Task details -
Answer these questions about the excerpt on assay prediction methods below, one answer per line.
(a) What AUROC threshold marks an assay as accurately predicted?
(b) Where were the historical screening data collected?
(c) How many compounds does the final dataset contain after filtering?

To evaluate the performance of assay predictors we used the area under the receiving operating characteristic (ROC) curve, also known as the AUROC metric, which has a baseline random performance of 0.5. During the test phase, we run the model over all compounds in the test set to obtain their hit probabilities for all assays. With these probabilities, we compute AUROC for each assay using only the compounds that have ground truth annotations (either positive hits or negative results), and we ignore the rest of the compounds that have no annotation for that assay (unknown result or compound never tested).

We define a threshold of AUROC > 0.9 to identify assays that can be accurately predicted, and with this threshold, our second performance metric is focused on counting how many assays, from the list of 270 in our study, can be accurately predicted. For comparison, we also calculated Average Precision (AP) and area under the precision-recall curve (AUPRC) which are reported in Supplementary Tables 14.

In addition, we measured the enrichment factor (EF) for individual assays37. This metric was designed for evaluating early recognition tasks and measures the ratio of positive hits in the top fraction of tested compounds and the expected percent of total hits. For an illustration of this performance metric see Supplementary Figs. 6 and 7 for the results.

Statistics & reproducibility

This study used historical data collected in previous high-throughput compound screening projects at the Broad Institute. The sample size for cells, replicates and compounds were determined in the original studies35,36. The final dataset analyzed in our work consists of 270 assays and 16,170 compounds after filtering (see below). We did not perform biological or technical replication in this study as all data was created in the previous studies. For the computational analysis of machine learning algorithms, we performed cross-validation for all settings of training experiments (see Training / Test splits subsection in the Methods).

Data provided -
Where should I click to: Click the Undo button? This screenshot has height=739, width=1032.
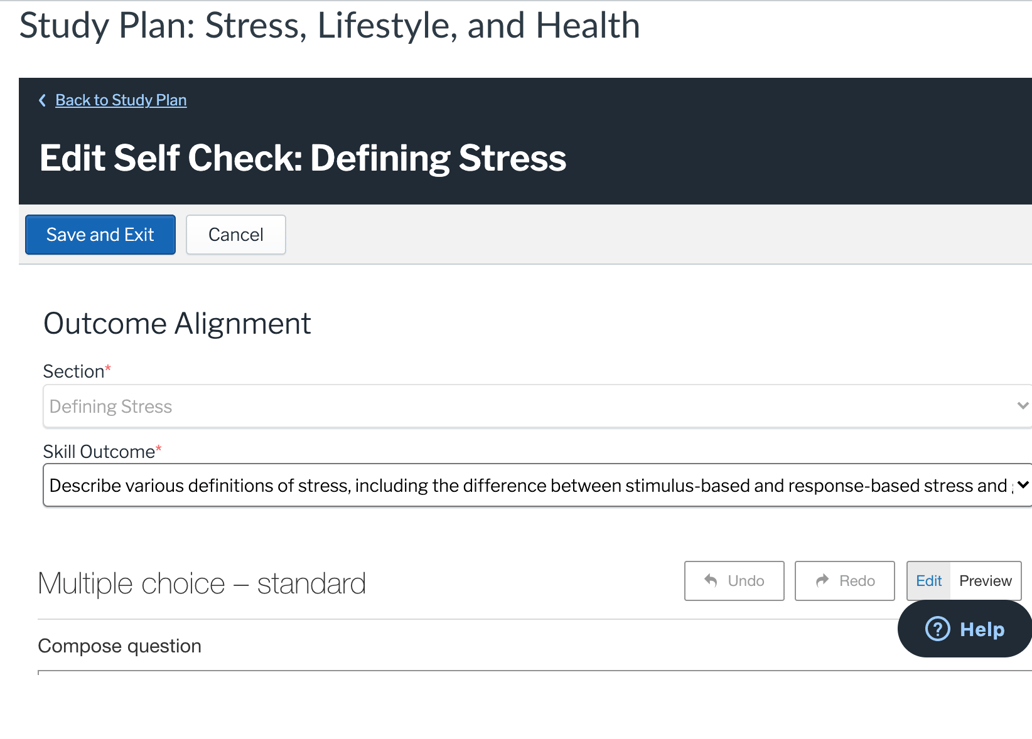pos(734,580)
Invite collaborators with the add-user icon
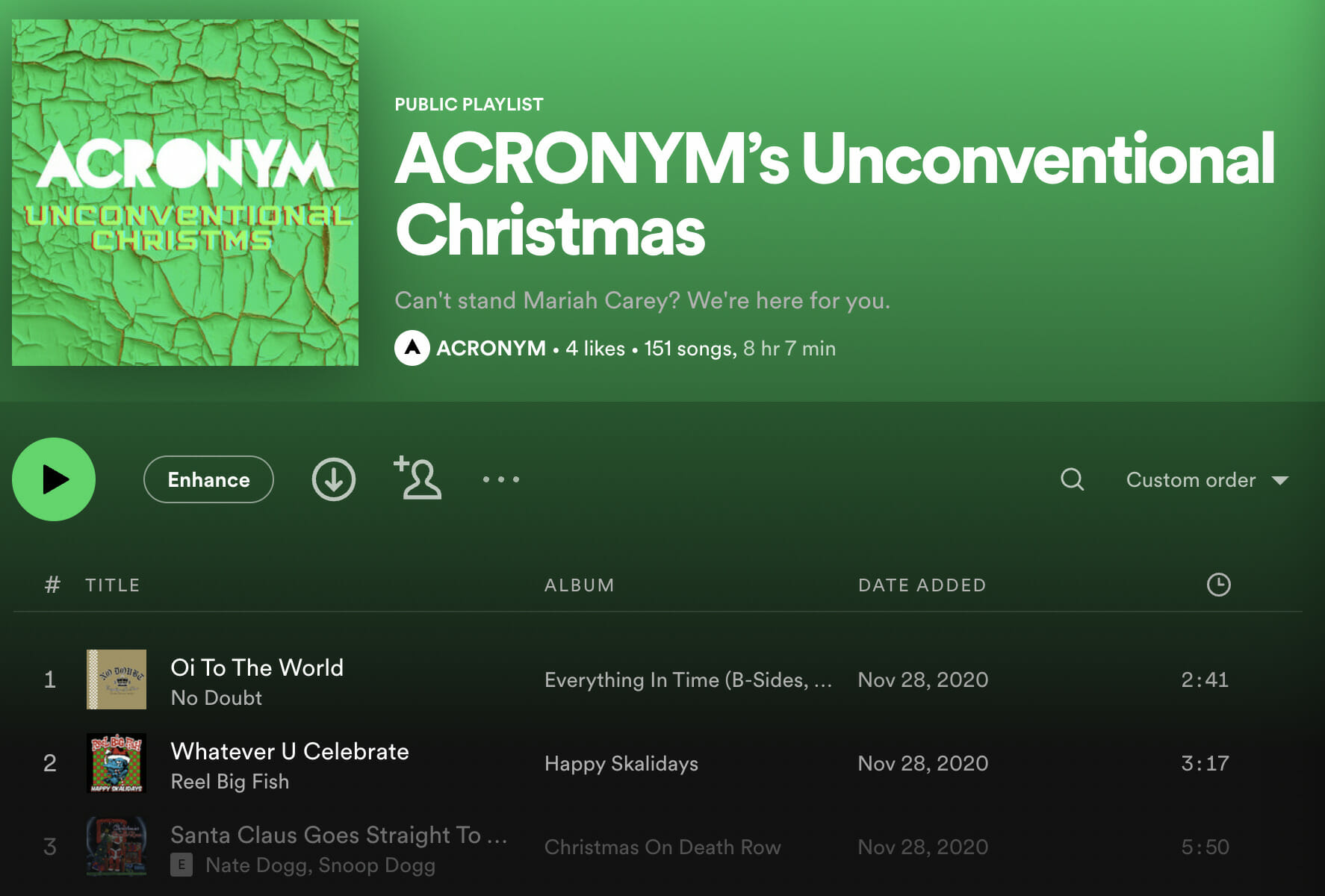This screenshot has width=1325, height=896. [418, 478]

Solution below -
(a) AUROC > 0.9
(b) In previous high-throughput compound screening projects at the Broad Institute
(c) 16,170